Significance: The Hardest Analytic Case
Byzantine civilization is, in Quigley's own admission, the hardest analytic case in his typology: "one of the greatest puzzles of analytic history" (EoC 330). It is the case that most strongly tests the boundaries of what counts as a separate civilization versus a continuation or sub-phase of another. Quigley's methodological lesson is that the diagnostic criteria of religion, ideology, social organisation, military and economic technology, and organisation of surplus must all be applied, and that where they all diverge from the apparent predecessor, a new civilization must be analytically posited even where political continuities exist (EoC 331). The case is also methodologically important because it raises the open question of whether Russian civilization should be analysed as an autonomous civilization or as a late Byzantine phase — a question with very large implications for Quigley's twentieth-century geopolitics in Tragedy and Hope.
Cited in
- evolution-of-civilizations · p. 330 Quigley
This gives rise to one of the greatest puzzles of analytic history: Was Byzantine culture a new society or was it merely a revived Classical culture? Or is it possible that Byzantine culture is an earlier phase of Orthodox (Russian) civilization?

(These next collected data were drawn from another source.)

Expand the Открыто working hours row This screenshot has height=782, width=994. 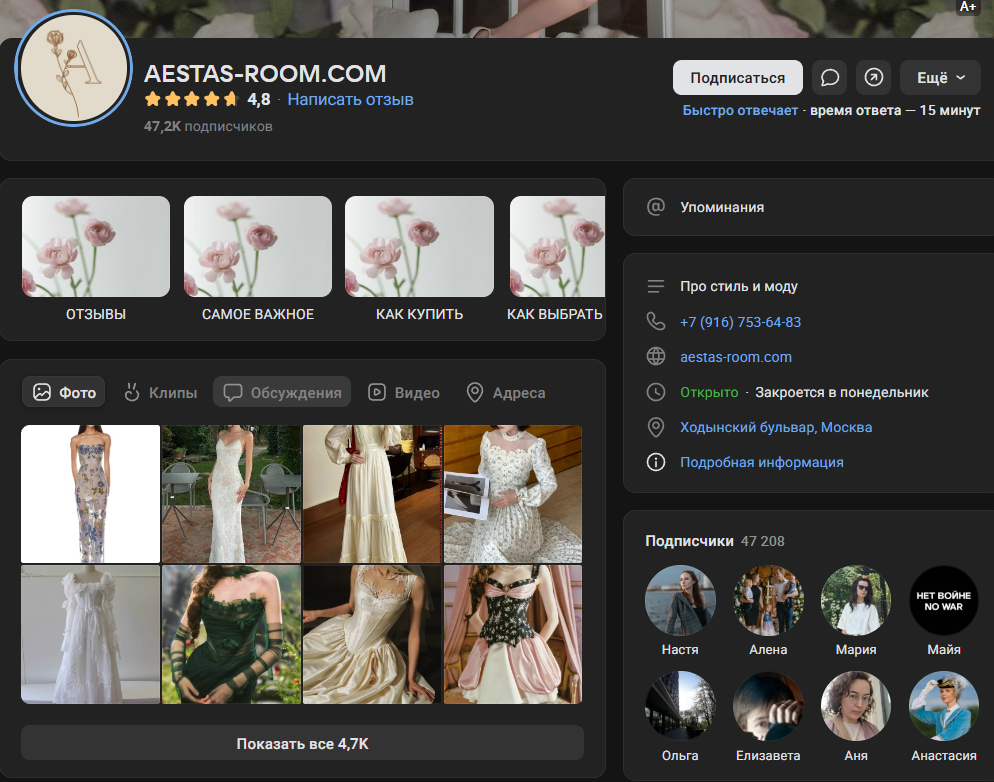click(709, 392)
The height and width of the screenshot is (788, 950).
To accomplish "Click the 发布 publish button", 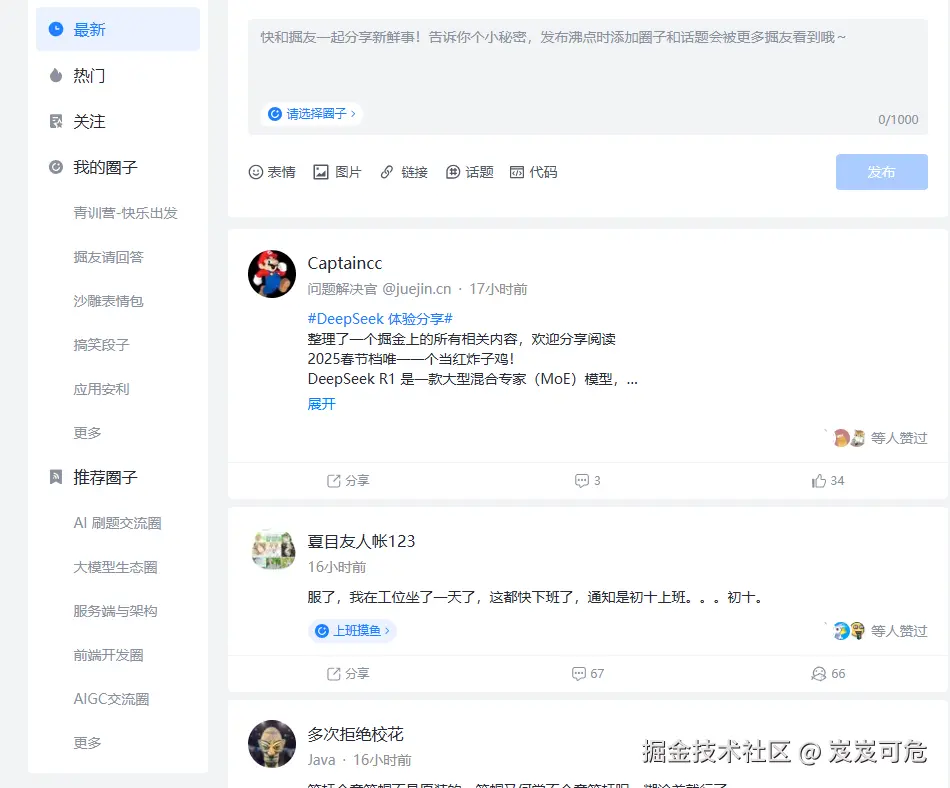I will pos(881,171).
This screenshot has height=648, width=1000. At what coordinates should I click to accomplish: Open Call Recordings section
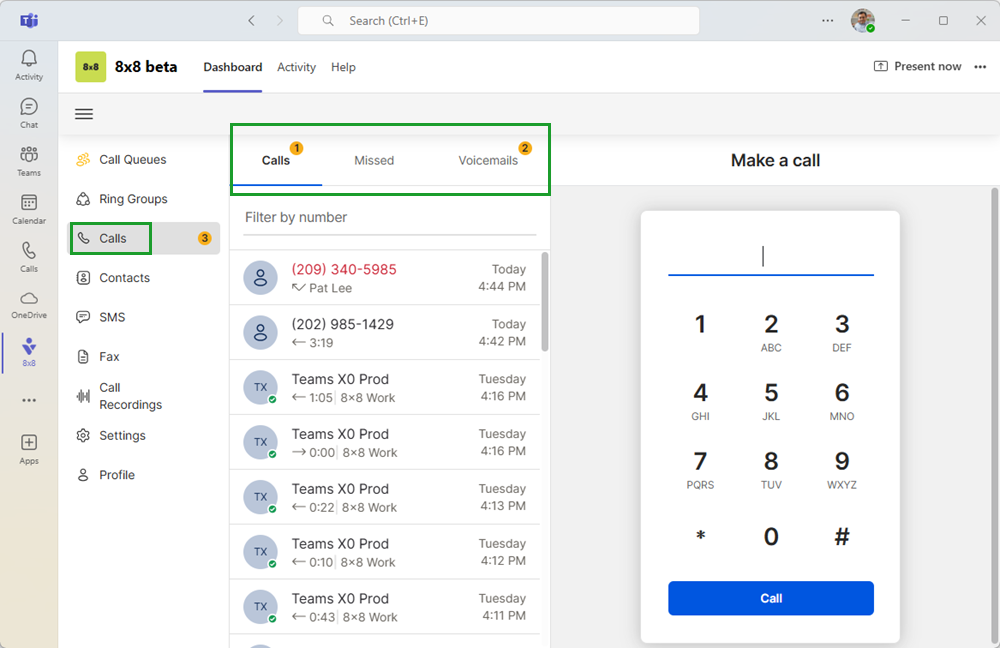tap(130, 396)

- evolution-of-civilizations · p. 331 Quigley
In view of the fact that Byzantine culture had a different religion, ideology, social organization, military and economic technology, and almost certainly a different organization of expansion, it seems difficult to regard it as simply a revived [Classical] civilization.
- evolution-of-civilizations · p. 88 Quigley
From its wreckage emerged three civilizations: (a) Western civilization… (b) Orthodox civilization, which seems to be culminating in the Soviet empire; and (c) Islamic civilization, which did culminate in the Ottoman Empire.
- evolution-of-civilizations · p. 276 Quigley
The beginnings of the split between the Latin world and the Greek world… later appeared as a split between the Western Roman Empire (which disappeared in the fifth century) and the Eastern Roman, or Byzantine, Empire (which disappeared only in the fifteenth century), as well as the schism of the Christian church into Roman and Orthodox branches.
- weapons-systems-political-stability Quigley
Byzantine military organisation — the theme system of soldier-peasants, the development of heavy mailed cavalry, and the gradual displacement of these by mercenary forces — is the central case in any analysis of weapons systems and political stability.
- evolution-of-civilizations · p. 223 Quigley
[The arch] became the chief feature of ecclesiastical architecture in the medieval period both in Western cathedrals and in Byzantine churches.
- tragedy-and-hope · p. 94 Quigley
The Byzantine Empire, surviving as a distinct civilization from the fourth century to 1453, provided the cultural and religious matrix for the Russian (Orthodox) successor civilization.